Required work.
Your task is to restate exactly the lines from the one holding "The width and height of the screenshot is (962, 594)." to the end of the entries below, inclusive.

Source data.

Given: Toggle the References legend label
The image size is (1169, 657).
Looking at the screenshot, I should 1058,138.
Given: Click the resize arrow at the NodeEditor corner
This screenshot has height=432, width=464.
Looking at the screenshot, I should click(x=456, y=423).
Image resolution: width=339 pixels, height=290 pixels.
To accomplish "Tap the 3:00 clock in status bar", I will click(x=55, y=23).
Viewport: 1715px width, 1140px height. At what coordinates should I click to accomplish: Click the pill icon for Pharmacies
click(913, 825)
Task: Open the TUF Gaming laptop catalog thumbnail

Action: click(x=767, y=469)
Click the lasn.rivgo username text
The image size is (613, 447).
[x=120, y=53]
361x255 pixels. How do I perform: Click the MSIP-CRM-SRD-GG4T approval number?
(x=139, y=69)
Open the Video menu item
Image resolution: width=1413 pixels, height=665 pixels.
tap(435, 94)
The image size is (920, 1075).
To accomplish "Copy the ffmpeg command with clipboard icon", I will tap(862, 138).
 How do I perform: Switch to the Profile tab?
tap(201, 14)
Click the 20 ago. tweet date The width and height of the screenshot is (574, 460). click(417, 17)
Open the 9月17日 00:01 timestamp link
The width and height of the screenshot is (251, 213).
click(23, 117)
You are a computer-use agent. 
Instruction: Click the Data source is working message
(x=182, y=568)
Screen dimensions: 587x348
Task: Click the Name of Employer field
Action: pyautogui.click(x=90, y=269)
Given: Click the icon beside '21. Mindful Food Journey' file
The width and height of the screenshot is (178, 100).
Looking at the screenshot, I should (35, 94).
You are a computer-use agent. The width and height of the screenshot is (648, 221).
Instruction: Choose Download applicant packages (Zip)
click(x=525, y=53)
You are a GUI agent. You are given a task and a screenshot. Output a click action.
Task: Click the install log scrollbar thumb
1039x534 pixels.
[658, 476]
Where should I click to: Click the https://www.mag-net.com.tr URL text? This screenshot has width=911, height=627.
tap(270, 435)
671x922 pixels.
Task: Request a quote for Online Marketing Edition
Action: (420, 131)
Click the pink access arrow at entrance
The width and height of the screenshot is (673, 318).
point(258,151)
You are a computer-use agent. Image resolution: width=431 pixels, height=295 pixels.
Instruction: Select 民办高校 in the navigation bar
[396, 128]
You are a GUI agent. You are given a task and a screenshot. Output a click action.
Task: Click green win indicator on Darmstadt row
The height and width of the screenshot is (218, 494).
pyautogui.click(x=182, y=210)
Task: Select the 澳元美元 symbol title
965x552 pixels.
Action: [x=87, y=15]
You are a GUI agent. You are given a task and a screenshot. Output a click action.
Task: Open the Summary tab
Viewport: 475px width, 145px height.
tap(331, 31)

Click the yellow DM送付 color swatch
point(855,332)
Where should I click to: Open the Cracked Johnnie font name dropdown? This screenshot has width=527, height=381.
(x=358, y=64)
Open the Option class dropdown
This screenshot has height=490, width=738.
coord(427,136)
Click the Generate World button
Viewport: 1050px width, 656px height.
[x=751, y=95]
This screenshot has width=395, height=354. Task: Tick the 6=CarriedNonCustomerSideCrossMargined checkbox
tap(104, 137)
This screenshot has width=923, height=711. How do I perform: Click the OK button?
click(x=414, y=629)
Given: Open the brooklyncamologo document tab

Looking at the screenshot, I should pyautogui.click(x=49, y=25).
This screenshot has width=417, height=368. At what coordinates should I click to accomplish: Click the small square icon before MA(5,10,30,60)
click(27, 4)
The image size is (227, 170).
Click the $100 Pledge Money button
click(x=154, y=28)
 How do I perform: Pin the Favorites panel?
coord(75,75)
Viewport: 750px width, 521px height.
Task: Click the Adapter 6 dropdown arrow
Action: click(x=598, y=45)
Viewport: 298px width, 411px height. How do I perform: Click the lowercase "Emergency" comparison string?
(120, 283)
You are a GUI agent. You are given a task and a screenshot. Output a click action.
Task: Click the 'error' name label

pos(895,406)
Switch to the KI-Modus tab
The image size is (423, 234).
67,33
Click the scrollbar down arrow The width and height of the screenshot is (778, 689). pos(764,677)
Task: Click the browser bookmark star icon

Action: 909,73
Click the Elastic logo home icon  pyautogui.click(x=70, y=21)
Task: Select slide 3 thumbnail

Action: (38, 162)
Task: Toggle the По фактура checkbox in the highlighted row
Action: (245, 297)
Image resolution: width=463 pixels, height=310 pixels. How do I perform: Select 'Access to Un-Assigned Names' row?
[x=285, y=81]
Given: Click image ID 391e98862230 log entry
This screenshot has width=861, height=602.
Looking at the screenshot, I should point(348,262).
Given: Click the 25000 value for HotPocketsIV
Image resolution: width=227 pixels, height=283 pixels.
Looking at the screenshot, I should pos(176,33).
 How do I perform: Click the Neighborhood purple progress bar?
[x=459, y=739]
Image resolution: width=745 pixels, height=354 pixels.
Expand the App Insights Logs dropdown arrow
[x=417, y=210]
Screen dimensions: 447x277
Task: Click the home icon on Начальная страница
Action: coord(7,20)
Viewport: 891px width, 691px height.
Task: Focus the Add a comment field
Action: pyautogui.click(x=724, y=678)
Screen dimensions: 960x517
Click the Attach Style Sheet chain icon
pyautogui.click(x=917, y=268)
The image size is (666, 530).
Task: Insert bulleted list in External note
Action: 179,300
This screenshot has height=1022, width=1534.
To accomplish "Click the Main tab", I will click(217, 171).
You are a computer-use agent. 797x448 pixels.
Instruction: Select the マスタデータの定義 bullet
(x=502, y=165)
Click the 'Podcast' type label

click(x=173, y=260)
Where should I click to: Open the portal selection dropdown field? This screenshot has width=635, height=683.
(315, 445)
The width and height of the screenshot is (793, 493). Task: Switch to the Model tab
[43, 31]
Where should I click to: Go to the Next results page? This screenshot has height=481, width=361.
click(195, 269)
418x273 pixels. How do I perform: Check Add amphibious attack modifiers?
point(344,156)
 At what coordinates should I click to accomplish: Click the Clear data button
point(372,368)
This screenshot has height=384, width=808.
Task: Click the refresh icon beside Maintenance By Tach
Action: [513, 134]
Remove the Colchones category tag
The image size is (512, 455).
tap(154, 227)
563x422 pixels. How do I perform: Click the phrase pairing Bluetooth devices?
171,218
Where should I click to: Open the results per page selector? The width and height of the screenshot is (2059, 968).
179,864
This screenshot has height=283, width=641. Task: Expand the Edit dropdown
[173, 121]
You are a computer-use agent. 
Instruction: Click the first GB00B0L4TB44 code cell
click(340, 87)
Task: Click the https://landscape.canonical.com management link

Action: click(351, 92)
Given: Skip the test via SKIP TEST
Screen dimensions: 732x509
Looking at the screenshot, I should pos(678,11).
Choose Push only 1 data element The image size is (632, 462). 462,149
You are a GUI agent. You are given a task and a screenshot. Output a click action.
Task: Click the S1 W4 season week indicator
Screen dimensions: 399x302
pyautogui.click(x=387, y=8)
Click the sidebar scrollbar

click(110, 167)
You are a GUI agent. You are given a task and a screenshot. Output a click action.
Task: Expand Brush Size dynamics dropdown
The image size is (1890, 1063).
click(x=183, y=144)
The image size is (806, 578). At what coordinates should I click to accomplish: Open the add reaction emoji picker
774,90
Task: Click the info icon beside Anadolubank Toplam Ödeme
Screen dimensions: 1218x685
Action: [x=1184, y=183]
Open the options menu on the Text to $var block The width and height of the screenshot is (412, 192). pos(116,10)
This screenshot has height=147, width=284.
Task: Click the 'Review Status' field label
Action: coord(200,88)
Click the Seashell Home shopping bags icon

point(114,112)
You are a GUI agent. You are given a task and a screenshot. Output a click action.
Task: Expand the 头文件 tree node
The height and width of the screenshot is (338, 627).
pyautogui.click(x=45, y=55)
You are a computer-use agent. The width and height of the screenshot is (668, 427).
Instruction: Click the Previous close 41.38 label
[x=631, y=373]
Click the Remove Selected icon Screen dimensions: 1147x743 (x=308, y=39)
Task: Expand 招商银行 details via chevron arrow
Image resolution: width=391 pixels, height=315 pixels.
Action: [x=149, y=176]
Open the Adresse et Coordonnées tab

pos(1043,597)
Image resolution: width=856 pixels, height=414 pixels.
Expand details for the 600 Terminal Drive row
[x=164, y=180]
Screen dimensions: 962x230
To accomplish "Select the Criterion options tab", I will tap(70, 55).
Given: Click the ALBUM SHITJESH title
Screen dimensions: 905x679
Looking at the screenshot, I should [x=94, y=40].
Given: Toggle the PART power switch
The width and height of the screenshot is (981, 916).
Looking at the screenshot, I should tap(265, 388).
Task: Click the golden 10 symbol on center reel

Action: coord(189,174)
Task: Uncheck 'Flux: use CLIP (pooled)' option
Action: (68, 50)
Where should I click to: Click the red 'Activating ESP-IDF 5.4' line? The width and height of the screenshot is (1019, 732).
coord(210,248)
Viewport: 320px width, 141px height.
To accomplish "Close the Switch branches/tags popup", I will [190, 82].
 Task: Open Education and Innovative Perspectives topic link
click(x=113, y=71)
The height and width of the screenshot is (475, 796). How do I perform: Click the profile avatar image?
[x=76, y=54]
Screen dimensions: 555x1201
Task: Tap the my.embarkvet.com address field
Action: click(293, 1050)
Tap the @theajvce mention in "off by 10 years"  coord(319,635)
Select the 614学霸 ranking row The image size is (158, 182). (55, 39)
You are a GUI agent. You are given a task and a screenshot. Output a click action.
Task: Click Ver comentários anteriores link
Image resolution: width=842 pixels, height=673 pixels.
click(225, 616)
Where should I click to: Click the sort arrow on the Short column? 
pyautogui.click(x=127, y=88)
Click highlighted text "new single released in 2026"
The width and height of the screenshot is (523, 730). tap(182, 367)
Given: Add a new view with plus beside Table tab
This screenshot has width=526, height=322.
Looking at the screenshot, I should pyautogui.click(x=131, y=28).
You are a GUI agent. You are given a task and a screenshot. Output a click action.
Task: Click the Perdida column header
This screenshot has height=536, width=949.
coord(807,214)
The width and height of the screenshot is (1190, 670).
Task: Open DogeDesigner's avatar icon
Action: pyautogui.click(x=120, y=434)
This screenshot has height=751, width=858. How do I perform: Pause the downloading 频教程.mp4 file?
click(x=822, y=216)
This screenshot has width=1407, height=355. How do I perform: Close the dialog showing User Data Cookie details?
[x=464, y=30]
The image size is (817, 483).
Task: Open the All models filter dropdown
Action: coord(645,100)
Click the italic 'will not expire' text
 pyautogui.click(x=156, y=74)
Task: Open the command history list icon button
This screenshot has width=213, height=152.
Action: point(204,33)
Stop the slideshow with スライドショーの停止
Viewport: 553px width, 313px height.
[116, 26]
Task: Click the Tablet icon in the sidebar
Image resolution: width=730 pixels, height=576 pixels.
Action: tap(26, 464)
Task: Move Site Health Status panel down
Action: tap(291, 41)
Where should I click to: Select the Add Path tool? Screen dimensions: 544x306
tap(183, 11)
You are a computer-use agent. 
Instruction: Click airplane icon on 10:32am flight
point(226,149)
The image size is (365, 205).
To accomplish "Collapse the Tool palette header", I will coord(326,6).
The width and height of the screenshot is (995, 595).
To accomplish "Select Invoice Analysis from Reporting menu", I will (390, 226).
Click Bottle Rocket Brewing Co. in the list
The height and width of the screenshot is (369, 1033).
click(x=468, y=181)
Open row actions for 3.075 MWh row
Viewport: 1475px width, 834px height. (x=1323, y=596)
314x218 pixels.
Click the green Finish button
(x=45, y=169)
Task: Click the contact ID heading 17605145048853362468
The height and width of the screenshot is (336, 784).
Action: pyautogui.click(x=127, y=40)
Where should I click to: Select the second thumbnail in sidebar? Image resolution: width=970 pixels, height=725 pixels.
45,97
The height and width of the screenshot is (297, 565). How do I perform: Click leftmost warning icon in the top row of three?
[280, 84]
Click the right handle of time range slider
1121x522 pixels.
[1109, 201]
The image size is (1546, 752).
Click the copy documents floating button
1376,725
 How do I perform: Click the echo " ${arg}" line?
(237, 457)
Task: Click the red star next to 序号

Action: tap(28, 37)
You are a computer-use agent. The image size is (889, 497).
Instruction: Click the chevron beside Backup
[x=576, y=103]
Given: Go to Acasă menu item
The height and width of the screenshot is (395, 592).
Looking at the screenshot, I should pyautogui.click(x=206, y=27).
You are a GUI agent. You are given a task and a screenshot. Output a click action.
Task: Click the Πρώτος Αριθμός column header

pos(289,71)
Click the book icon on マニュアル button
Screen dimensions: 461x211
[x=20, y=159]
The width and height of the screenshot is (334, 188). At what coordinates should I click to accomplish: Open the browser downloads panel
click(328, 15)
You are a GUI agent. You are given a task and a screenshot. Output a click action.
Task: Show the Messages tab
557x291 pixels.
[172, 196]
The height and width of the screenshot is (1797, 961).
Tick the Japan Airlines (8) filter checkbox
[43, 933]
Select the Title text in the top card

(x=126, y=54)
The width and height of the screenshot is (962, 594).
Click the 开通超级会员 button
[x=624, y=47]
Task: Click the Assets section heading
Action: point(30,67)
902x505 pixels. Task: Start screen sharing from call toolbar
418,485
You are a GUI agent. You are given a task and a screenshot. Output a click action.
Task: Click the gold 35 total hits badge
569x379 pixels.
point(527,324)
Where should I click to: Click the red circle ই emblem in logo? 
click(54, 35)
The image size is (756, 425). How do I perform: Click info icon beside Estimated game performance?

Output of the exercise.
The width and height of the screenshot is (962, 594).
Click the 开通超级会员 button
[x=624, y=47]
Task: Click the Assets section heading
Action: point(30,67)
902x505 pixels. Task: Start screen sharing from call toolbar
418,485
You are a GUI agent. You are given a task and a screenshot. Output a click action.
Task: Click the gold 35 total hits badge
569x379 pixels.
point(527,324)
Where should I click to: Click the red circle ই emblem in logo? 
click(54, 35)
The image size is (756, 425). How do I perform: Click info icon beside Estimated game performance?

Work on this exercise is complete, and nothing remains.